What FRANdata Thinks

Franchise Growth in a Recession: The Latest

November 23rd, 2022 by Darrell Johnson

With 2023 planning well under way, it would be helpful to know what kind of economy we’re heading into. While it’s clear we’re heading into an uncertain 18–24 months, there are enough indicators to form some base assumptions. Will there be franchise growth in a recession?

Let’s start with the consumer. In 2021, we saw pandemic-driven government programs and general consumer optimism boost household wealth; that is now decreasing. More importantly, household income has eroded. Disposable income and savings rates are declining, as are core personal consumption expenditures. Consumer discretionary cash is down double digits from 2021. All this is forcing businesses into a battle for wallet share, and the wallet is getting thinner. In this environment it is hard for businesses to offset slowing demand by raising prices.

How long with this trend last? Ask the Fed. Current Fed Chair Powell seems committed to impersonating Paul Volker, whose policies as Fed chair from 1979–1987 were credited with ending the high inflation of the time. That took several years, so in an attempt to shorten the pain associated with such hard-to-swallow medicine, the Fed has instituted a very aggressive interest rate rise.

When will the Fed blink? It seems their primary benchmark is the unemployment rate. Until that shows a material easing, we should expect a strong inflation-fighting posture, which very likely means a base planning assumption of a tough economy in 2023 and into 2024, with a pasta bowl recovery down the road.


Franchise Growth in a Recession

What Franchising Needs to Propel a Recovery

Capital access

Let’s turn to capital access. The good news is that banks are in strong shape. This is not another 2008 scenario where they basically shut down lending for a couple of years. Therefore, the availability of capital is strong.

The challenge franchisors must prepare for is getting access to funding for their franchisees in 2023. Lenders are looking at the same economic forecasts as you are, which is pushing them to use more conservative underwriting standards. They know labor and input costs have risen. Now interest rates have as well, which affects unit economics. Your prospects must be more financially qualified in 2023 than many you accepted in the past 24 months. Further, lenders are asking franchisors for more information about the performance of their franchise systems, such as:

  • How is the brand dealing with inflationary and macroeconomic pressures?
  • What is the impact of increased cost of capital on the bottom line?
  • How will demand for the brand’s goods or services change in 2023+?
  • Is the brand prepared to survive an economic downturn?
  • Does the business model hold up to a pro forma stress test?

**Listed entries**
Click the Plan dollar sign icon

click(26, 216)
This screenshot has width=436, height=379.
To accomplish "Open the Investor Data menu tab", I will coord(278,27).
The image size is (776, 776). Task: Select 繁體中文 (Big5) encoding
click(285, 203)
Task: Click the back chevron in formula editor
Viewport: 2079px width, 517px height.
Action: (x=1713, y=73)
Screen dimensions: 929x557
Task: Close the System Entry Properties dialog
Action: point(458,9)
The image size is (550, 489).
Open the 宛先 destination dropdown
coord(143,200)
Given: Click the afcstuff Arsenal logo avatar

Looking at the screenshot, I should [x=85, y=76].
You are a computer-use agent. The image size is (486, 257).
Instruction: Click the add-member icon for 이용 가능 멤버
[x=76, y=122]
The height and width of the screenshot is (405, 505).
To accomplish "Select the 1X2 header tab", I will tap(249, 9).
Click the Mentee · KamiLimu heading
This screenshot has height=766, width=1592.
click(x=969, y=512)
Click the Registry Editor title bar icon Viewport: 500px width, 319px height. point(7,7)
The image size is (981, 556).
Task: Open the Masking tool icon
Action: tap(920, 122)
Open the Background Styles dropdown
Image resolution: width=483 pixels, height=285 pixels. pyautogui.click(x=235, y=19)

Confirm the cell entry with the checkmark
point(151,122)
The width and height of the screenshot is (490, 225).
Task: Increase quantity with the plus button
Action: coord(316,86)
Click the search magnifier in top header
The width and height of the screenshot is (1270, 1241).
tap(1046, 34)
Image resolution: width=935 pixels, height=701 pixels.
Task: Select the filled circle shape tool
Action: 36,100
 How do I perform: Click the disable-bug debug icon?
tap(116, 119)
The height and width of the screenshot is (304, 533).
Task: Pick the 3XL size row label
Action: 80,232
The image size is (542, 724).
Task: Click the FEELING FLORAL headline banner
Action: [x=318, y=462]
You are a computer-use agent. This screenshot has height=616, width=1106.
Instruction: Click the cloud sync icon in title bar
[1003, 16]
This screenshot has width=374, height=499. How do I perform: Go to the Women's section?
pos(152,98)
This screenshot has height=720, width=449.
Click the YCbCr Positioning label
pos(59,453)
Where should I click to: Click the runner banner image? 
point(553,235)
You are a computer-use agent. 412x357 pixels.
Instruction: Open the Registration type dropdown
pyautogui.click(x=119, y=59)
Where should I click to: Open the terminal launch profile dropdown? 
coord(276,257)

**Activity list**
• a. In the article on franchise growth in a recession, condense the paragraph that begins "Let’s start with the consumer" into a short bulleted list that keeps its main facts.
• b. According to the article on franchise growth in a recession, what appears to be the Fed's primary benchmark for deciding when to ease?
The entries above come from a source other than the article on franchise growth in a recession.

**Per-task outputs**
• a.
- Household wealth, boosted in 2021 by pandemic-driven government programs and consumer optimism, is now decreasing.
- Household income has eroded: disposable income, savings rates, and core personal consumption expenditures are all declining.
- Consumer discretionary cash is down double digits from 2021.
- Businesses are being forced into a battle for a shrinking wallet share, which makes it hard to offset slowing demand by raising prices.

• b. The unemployment rate appears to be the Fed's primary benchmark.